2.11.3. Throttle messages for a slow consumer¶
This example shows how to throttle messages that are published are a rate faster than what a slow consumer (subscribed) can process. In this example, only the newest messages are preserved, messages that cannot be consumed on time are dropped.
import time
import logging
import roslibpy
# Configure logging
fmt = '%(asctime)s %(levelname)8s: %(message)s'
logging.basicConfig(format=fmt, level=logging.INFO)
log = logging.getLogger(__name__)
client = roslibpy.Ros(host='127.0.0.1', port=9090)
def to_epoch(stamp):
stamp_secs = stamp['secs']
stamp_nsecs = stamp['nsecs']
return stamp_secs + stamp_nsecs*1e-9
def from_epoch(stamp):
stamp_secs = int(stamp)
stamp_nsecs = (stamp - stamp_secs) * 1e9
return {'secs': stamp_secs, 'nsecs': stamp_nsecs}
def receive_message(msg):
age = time.time() - to_epoch(msg['stamp'])
fmt = 'Age of message (sequence #%d): %6.3f seconds'
log.info(fmt, msg['seq'], age)
# Simulate a very slow consumer
time.sleep(.5)
publisher = roslibpy.Topic(client, '/slow_consumer', 'std_msgs/Header')
publisher.advertise()
# Queue length needs to be used in combination with throttle rate (in ms)
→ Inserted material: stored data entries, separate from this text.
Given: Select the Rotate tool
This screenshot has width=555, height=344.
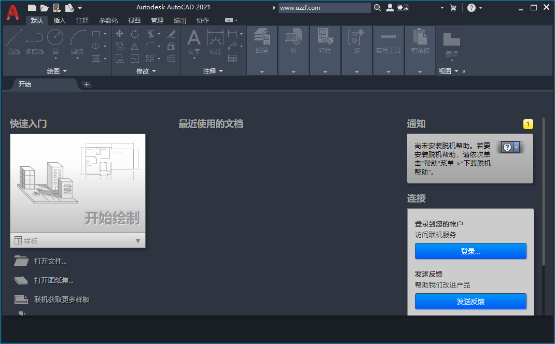Looking at the screenshot, I should pos(134,33).
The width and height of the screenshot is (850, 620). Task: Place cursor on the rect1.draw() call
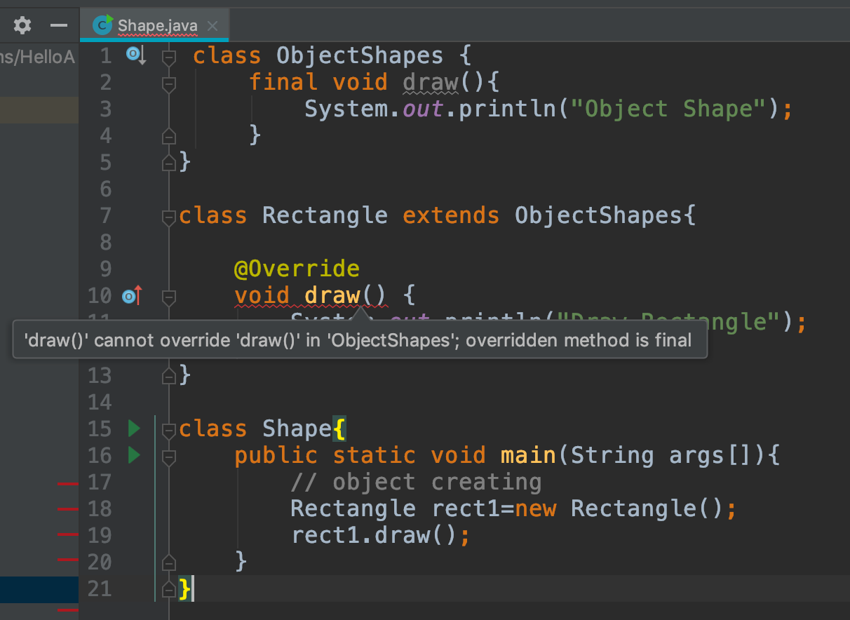click(x=379, y=534)
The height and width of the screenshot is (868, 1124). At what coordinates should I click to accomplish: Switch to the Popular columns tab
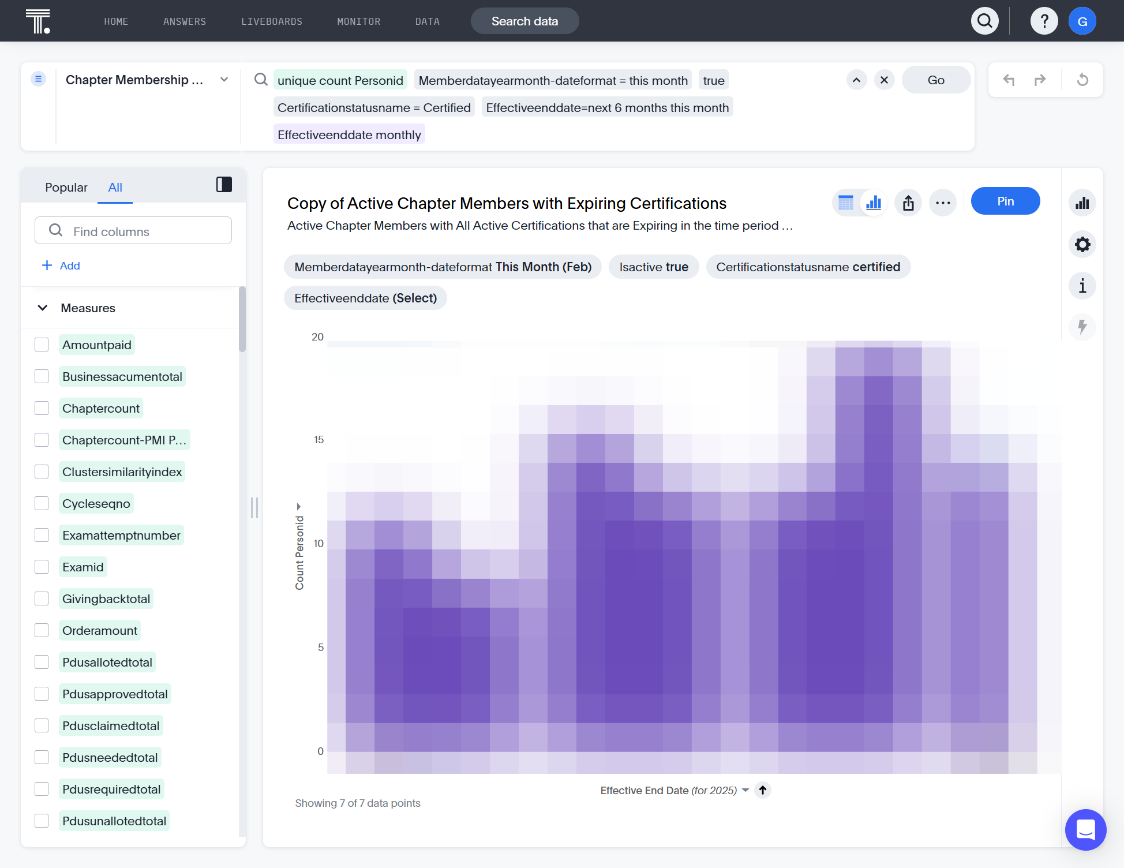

# This value must be tuned to the expected duration of the slow consumer
# and ideally bigger than the max of it,
# otherwise message will be older than expected (up to a limit)
subscriber = roslibpy.Topic(client, '/slow_consumer', 'std_msgs/Header',
queue_length=1, throttle_rate=600)
subscriber.subscribe(receive_message)
seq = 0
def publish_message():
global seq
seq += 1
header = dict(frame_id='', seq=seq, stamp=from_epoch(time.time()))
publisher.publish(header)
client.call_later(.001, publish_message)
client.on_ready(publish_message)
client.run_forever()
In the console, you should see gaps in the sequence of messages, because the publisher is producing messages every 0.001 seconds, but we configure a queue of length 1, with a throttling of 600ms to give time to our slow consumer. Without this throttling, the consumer would process increasingly old messages.